The Cast THE HONEYMOON KILLERS, directed and written by Leonard Kastle; director of photography, Oliver Wood; music by Gustav Mahler; produced by Warren Steibel; distributed by Cinerama-Releasing Corporation. At the Cine Malibu, 59th Street, between Second and Third Avenues, and neighborhood theaters.
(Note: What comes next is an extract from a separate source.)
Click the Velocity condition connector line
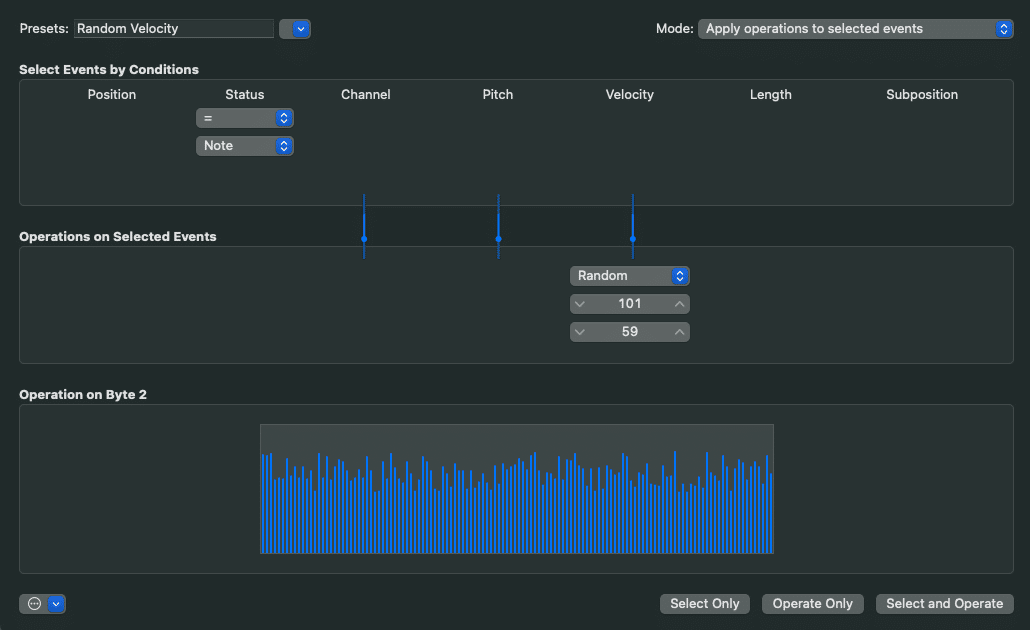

Running time: 107 minutes. (The Motion Picture Association of America's Production Code and Rating Administration classifies this film: "R—restricted—persons under 16 not admitted, unless accompanied by parent or adult guardian.")Martha Beck . . . . . Shirley StolerRay Fernandez . . . . . Tony LoBiancoJanet Fay . . . . . Mary Jane HigbyBunny . . . . . Doris RobertsDelphine Downing . . . . . Kip McArdleMyrtle Young . . . . . Marilyn ChrisMrs. Beck . . . . . Dortha DuckworthEvelyn Long . . . . . Barbara Cason
by Anonymous | reply 15 | October 14, 2024 3:28 AM |
Remember the 2006 remake LONELY HEARTS in which Salma Hayek and Jared Leto were inexplicably cast as Martha Beck and Raymond Fernandez.